_Extracted text_.
* * *

Five years later, Fauré arranged the work for cello and piano. The Fauré scholar Jean-Michel Nectoux writes that the transcription was made for the Dutch cellist Joseph Hollman. It was published in London and Paris in April 1898, with a dedication to the English cellist W. H. Squire.

At the same time, Fauré was working on incidental music for the first English production of Maurice Maeterlinck's play Pelléas et Mélisande, which opened in June 1898. Needing a lighthearted piece for one of the few playful scenes in the drama, he included the Sicilienne along with the new music he wrote for the production. His former pupil Charles Koechlin orchestrated the score for the theatre orchestra of 16 players.

The final form of the Sicilienne is in the four-movement Pelléas et Mélisande suite for full orchestra, arranged by Fauré and published in 1909. Nectoux notes that the final orchestration differs from Fauré's original 1893 version, written for chamber-sized theatre orchestra: in particular, the main theme is given to the oboe in the original score and to the flute in the final version in the suite.

* * *

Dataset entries
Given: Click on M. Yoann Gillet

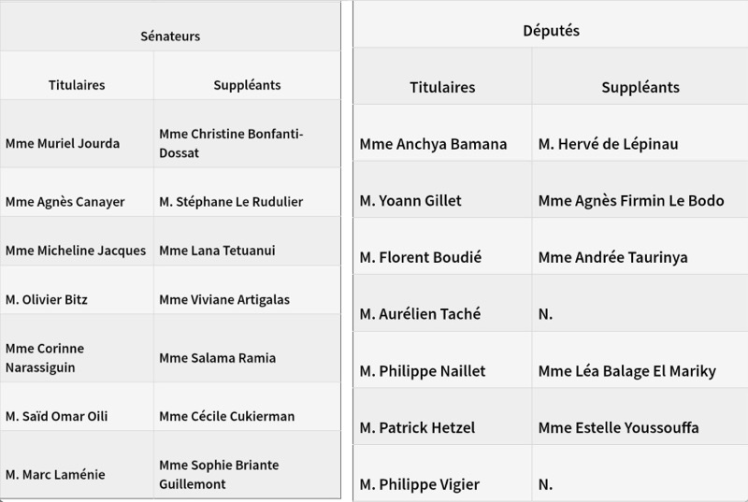Looking at the screenshot, I should pyautogui.click(x=410, y=201).
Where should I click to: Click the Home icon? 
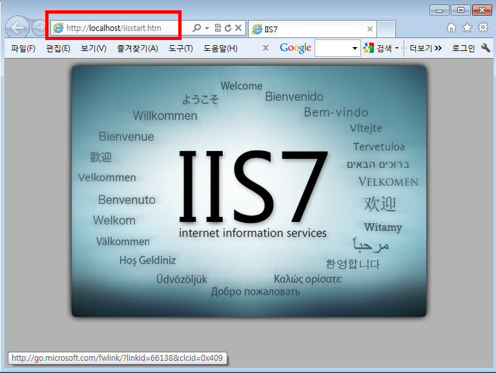tap(451, 28)
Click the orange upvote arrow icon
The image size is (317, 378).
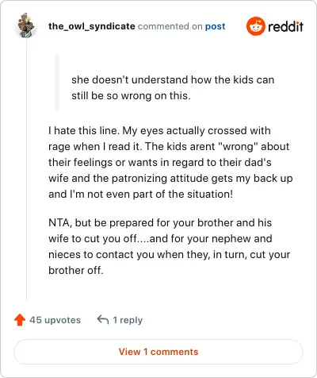pos(20,320)
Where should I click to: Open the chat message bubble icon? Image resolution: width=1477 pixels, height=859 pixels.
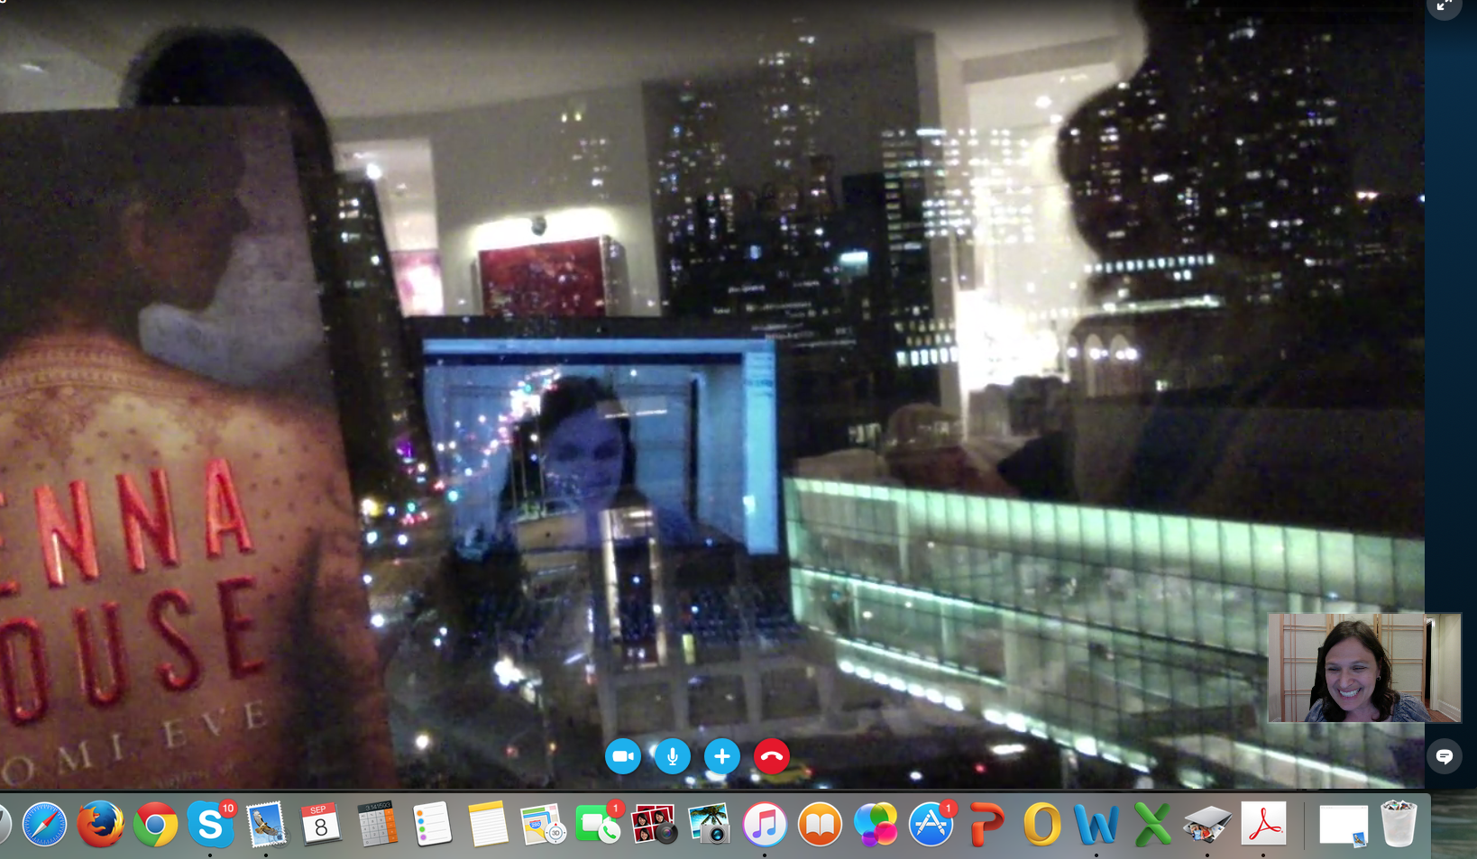1444,756
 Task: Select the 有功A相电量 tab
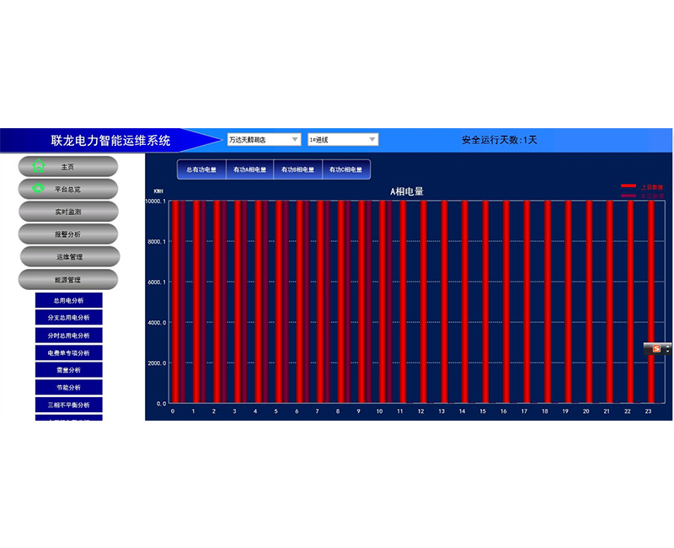point(250,169)

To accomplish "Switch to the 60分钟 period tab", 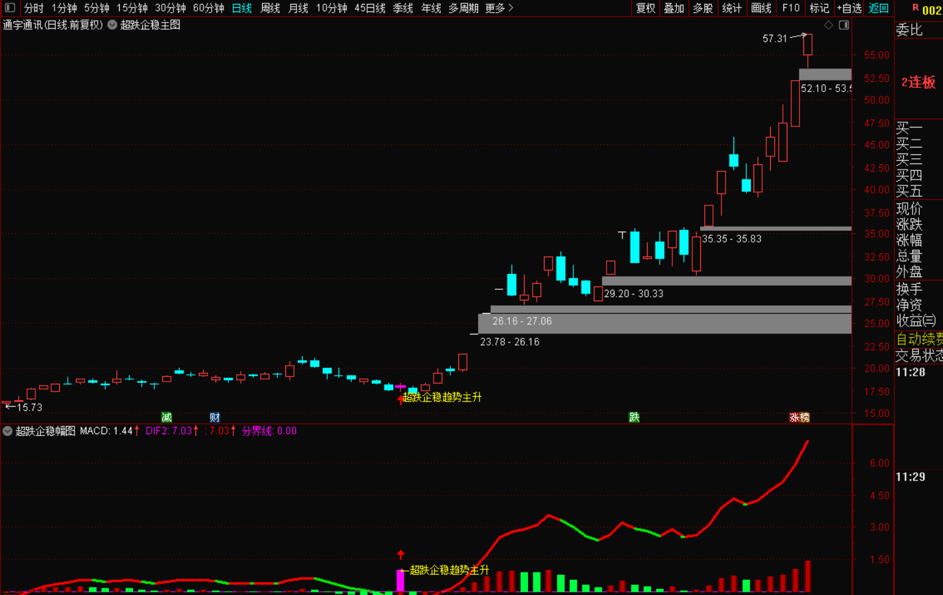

* * *

_What you need to do_.
**A.** Rewrite the paragraph of the text on Fauré's Sicilienne that begins "At the same time, Fauré was working" as a short list, keeping its main facts.
**B.** Carry the text on Fauré's Sicilienne forward from its last sentence.

_Answers to the exercises_.
**A.**
- Fauré was also writing incidental music for the first English production of Maurice Maeterlinck's play Pelléas et Mélisande, which opened in June 1898.
- He needed a lighthearted piece for one of the drama's few playful scenes, so he included the Sicilienne with the new music he wrote for the production.
- His former pupil Charles Koechlin orchestrated the score for the theatre orchestra of 16 players.

**B.**
The cello and piano version is in G minor in 6/8 time, typical of the sicilienne genre. The score is marked andantino with a metronome indication of dotted crotchet = 50. The full orchestral version, also G minor, is marked allegretto molto moderato. The playing time of the piece is typically between three and a half and four minutes.

The cello and piano and full orchestral versions of the Sicilienne have been recorded many times. There are also recordings of arrangements, not by Fauré, for bassoon and piano; cello and guitar; cello and harp; flute and guitar; flute and harp; flute and piano; guitar and orchestra; solo guitar; solo harp; oboe and piano; panpipes and piano; saxophone and orchestra; saxophone quartet; tuba and piano; viola and piano; vocal ensemble; and voice and harp.

==See also==
- Works for cello and piano by Fauré

==Sources==
- Duchen, Jessica (2000). "Gabriel Fauré"
- Jones, J. Barrie (1989). "Gabriel Fauré – A Life in Letters"
- Nectoux, Jean-Michel (1991). "Gabriel Fauré – A Musical Life"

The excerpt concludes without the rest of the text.